Entertainment Studios brought the action under 42 U.S.C. §1941 which provides:

“All persons within the jurisdiction of the United States shall have the same right in every State and Territory to make and enforce contracts, to sue, be parties, give evidence, and to the full and equal benefit of all laws and proceedings for the security of persons and property as is enjoyed by white citizens….”

Interpretation Rejected

Smith wrote:

“Charter contends that the most natural understanding of the ‘same right’ language is… but-for causation. We disagree….

“If discriminatory intent plays any role in a defendant’s decision not to contract with a plaintiff, even if it is merely one factor and not the sole cause of the decision, then that plaintiff has not enjoyed the same right as a white citizen. This, we conclude, is the most natural reading of § 1981.”

The jurist said that the plaintiff’s allegations “regarding Charter’s treatment of Entertainment Studios, and its differing treatment of white-owned companies, are sufficient to state a viable claim pursuant to § 1981.”

First Amendment Argument

Charter argued that in choosing what programming to carry, it engages in expressive conduct which is protected by the First Amendment, which cannot be statutorily abridged. Smith said the contention does not spark strict scrutiny, as Charter insisted, explaining:

“If § 1981 is a content-neutral statute, then, at most, it would be subject to intermediate scrutiny.”

It is,  he declared, such a statute, explaining:

“Section 1981 does not seek to regulate the content of Charter’s conduct, but only the manner in which it reaches its editorial decisions—which is to say, free of discriminatory intent.”

To pass intermediate scrutiny, Smith noted, the statute must be narrowly tailored to achieve a legitimate governmental objective.

“Here, the only activity within § 1981’s ambit is discriminatory contracting, which is, indisputably, an appropriately targeted evil,” Smith wrote. “Therefore, § 1981 is narrowly tailored and would survive intermediate scrutiny.”

Also opposing the appeal was co-plaintiff National Association of African American-Owned Media (“NAAAOM”).

The case is NAAAOM v.
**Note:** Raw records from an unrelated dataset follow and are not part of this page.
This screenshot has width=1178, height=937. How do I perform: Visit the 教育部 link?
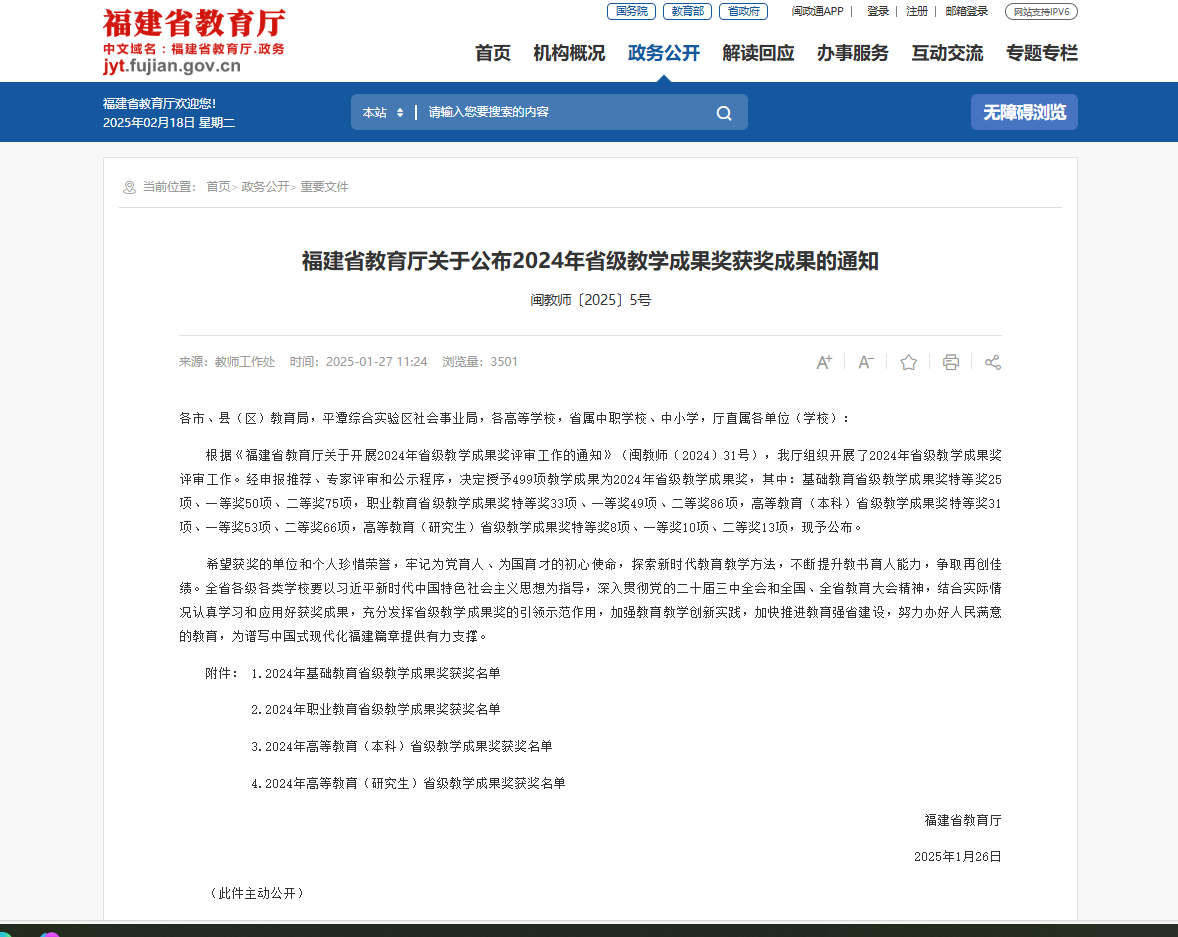[x=687, y=12]
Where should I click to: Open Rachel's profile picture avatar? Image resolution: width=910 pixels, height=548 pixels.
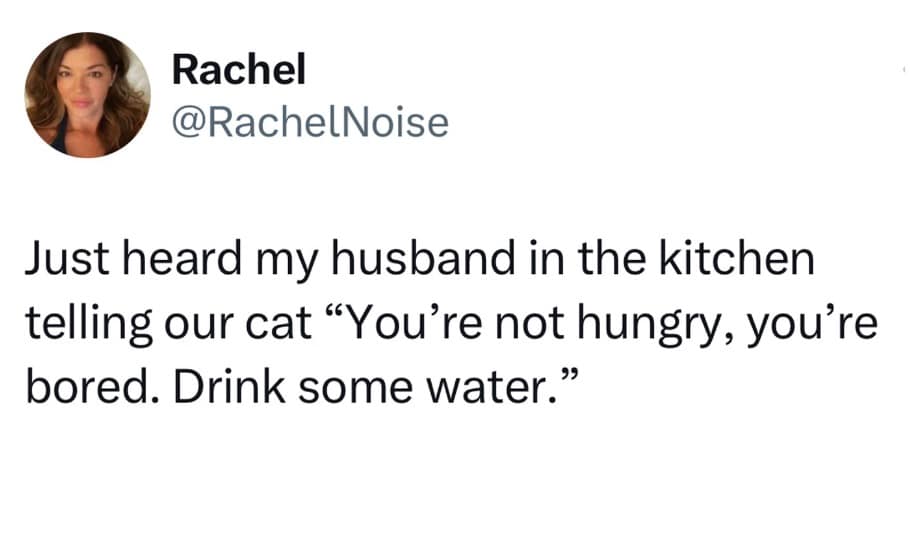click(88, 95)
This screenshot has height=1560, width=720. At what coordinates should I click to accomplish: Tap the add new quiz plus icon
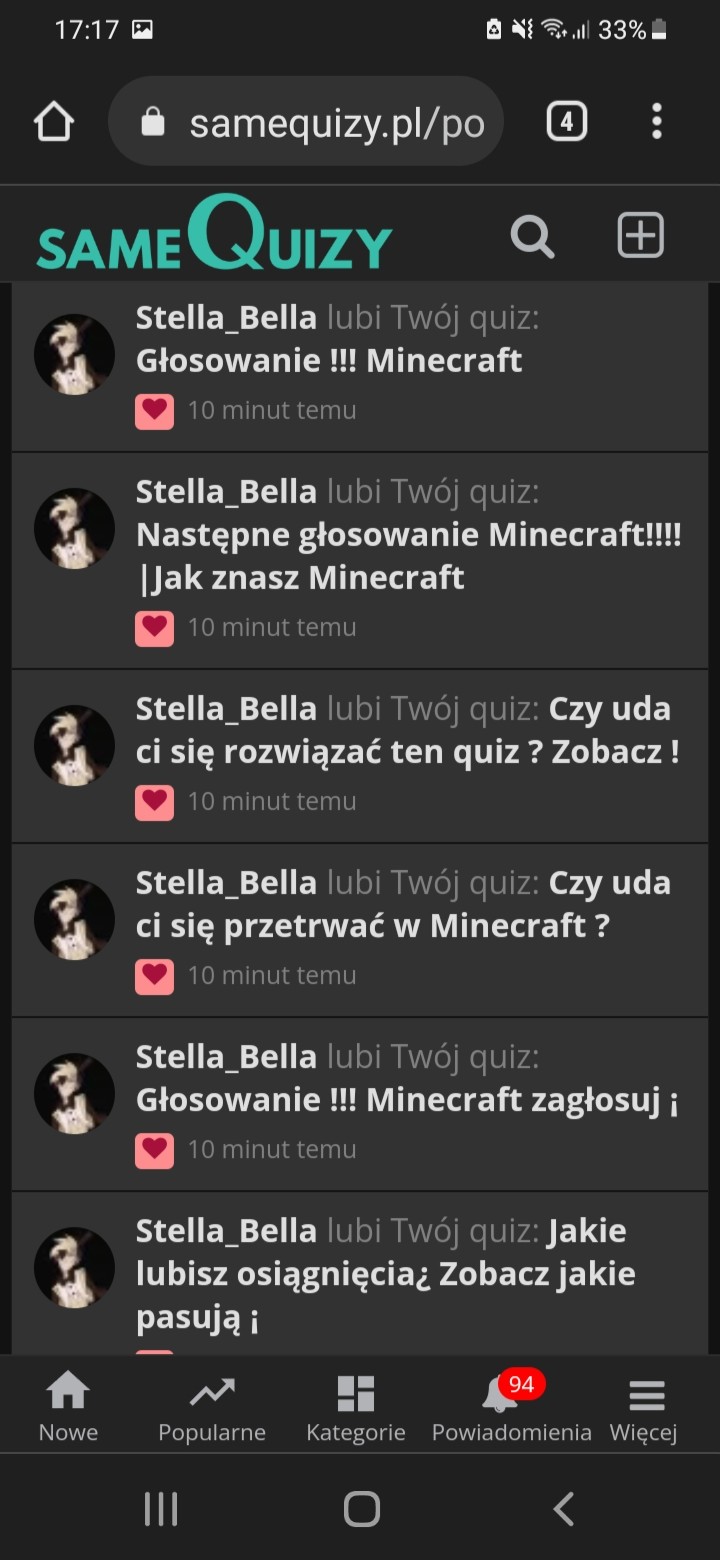[640, 235]
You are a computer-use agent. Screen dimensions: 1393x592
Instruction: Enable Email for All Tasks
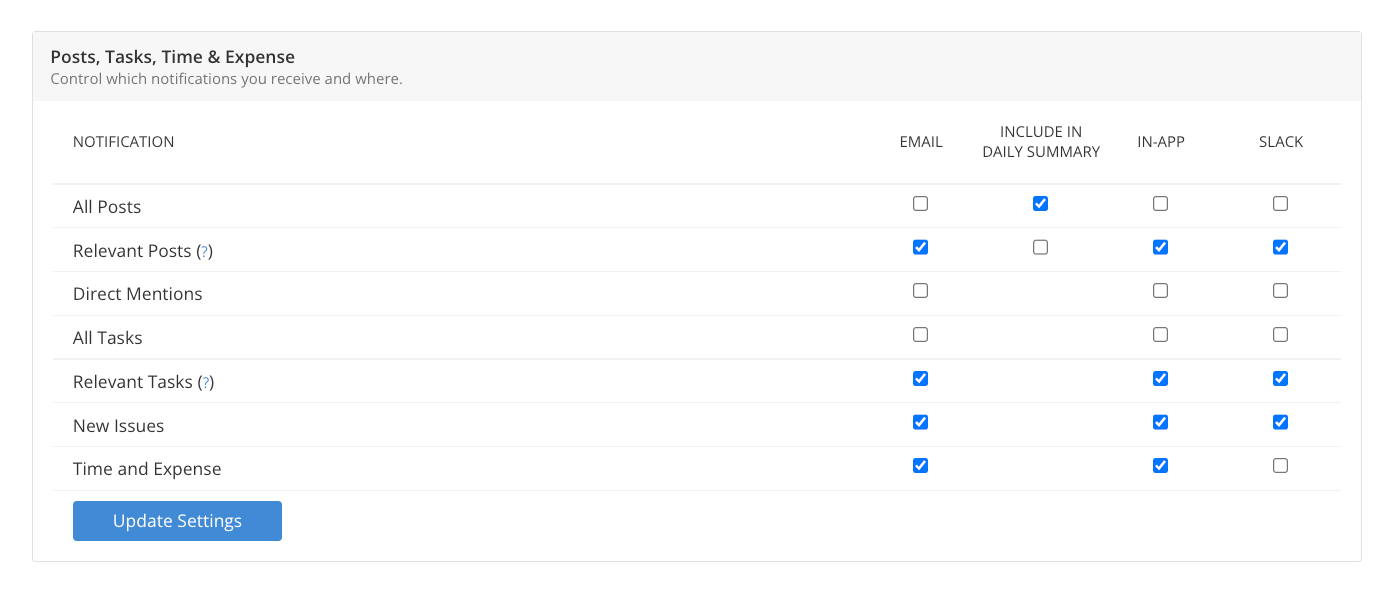click(x=920, y=335)
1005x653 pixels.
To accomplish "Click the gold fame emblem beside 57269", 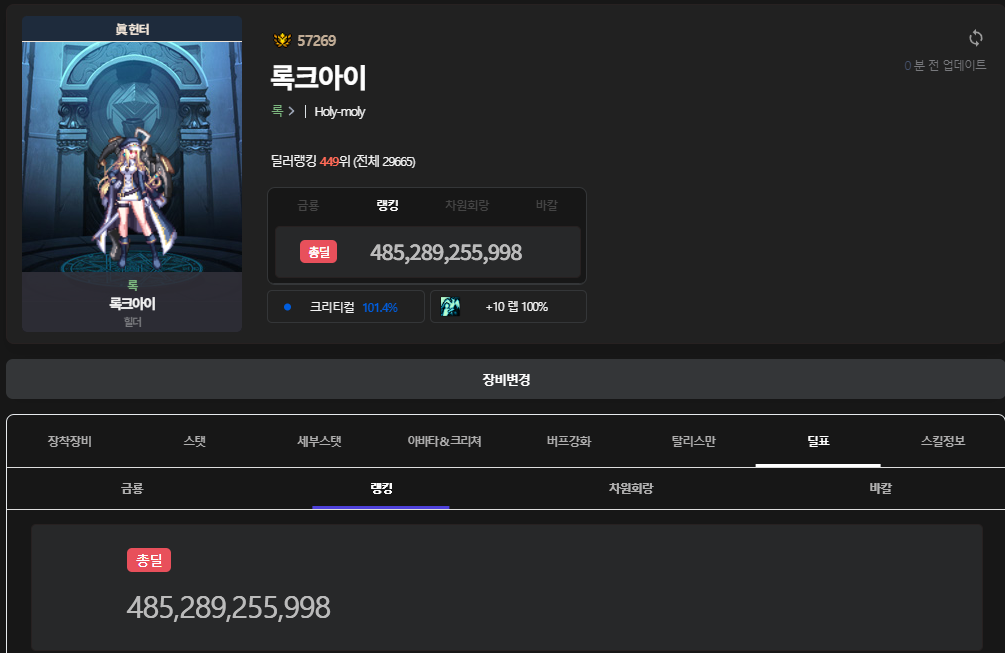I will [282, 41].
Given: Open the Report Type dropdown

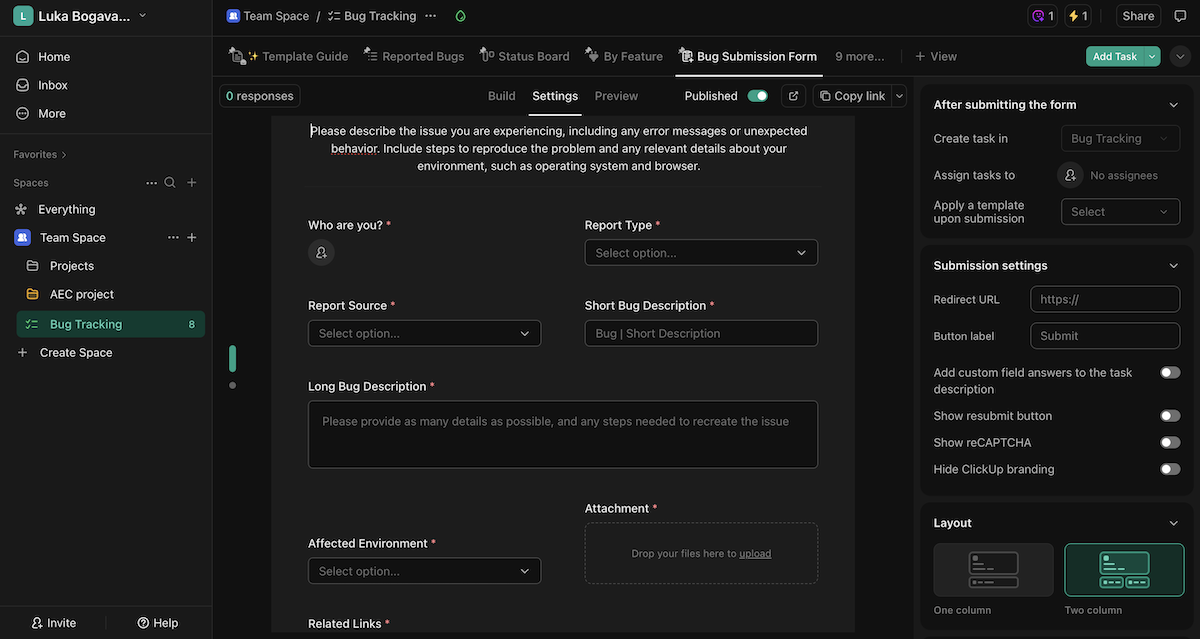Looking at the screenshot, I should (x=700, y=252).
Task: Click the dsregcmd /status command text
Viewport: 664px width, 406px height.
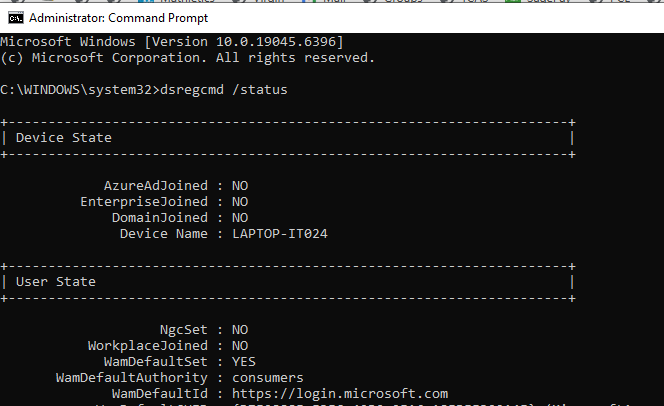Action: 224,90
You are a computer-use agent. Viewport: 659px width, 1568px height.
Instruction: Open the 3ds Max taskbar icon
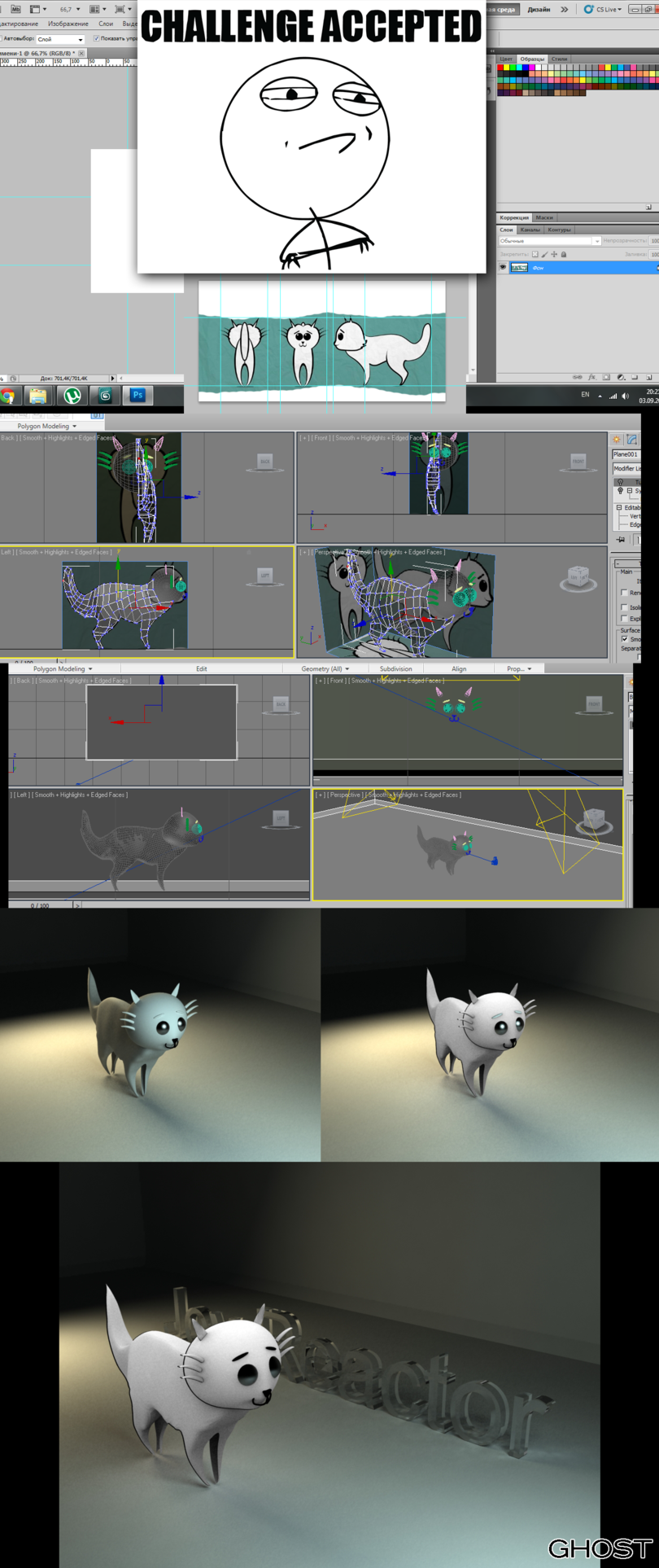[x=105, y=396]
Charter Communications, Inc., No. 17-55723.

Memorandum Opinion

Also filed yesterday was a memorandum opinion in NAAAOM v. Comcast Corporation, No. 16-56479. There, the same panel—comprised of Smith and Circuit Judges Mary M. Schroeder and Jacqueline H. Nguyen—cited its published decision in NAAAOM v. Charter Communications, Inc. in reversing the dismissal with prejudice, by District Court Judge Terry Hatter of the Central District of California, of an action based on Comcast’s decision not to carry Entertainment Studios’s programming.

Comcast, the opinion notes, is the largest cable company in the United States.

The pleading “includes sufficient allegations from which we can plausibly infer that Entertainment Studios experienced disparate treatment due to race and was thus denied the same right to contract as a white-owned company, which violates § 1981, the opinion says, elaborating:

“These allegations include: Comcast’s expressions of interest followed by repeated refusals to contract; Comcast’s practice of suggesting various methods of securing support for carriage only to reverse its position once Entertainment Studios had taken those steps; the fact that Comcast carried every network of the approximately 500 that were also carried by its main competitors (Verizon FIOS, AT&T U-verse, and DirecTV), except Entertainment Studios’ channels; and, most importantly, Comcast’s decisions to offer carriage contracts to ‘lesser-known, white-owned’ networks (including Inspirational Network, Fit TV, Outdoor Channel, Current TV, and Baby First Americas) at the same time it informed Entertainment Studios that it had no bandwidth or carriage capacity.”

Entertainment Studios’s eight networks are Automotive.TV, Cars.TV, Comedy.TV, ES.TV, Justice Central, MyDestination.TV, Pets.TV and Recipe.TV.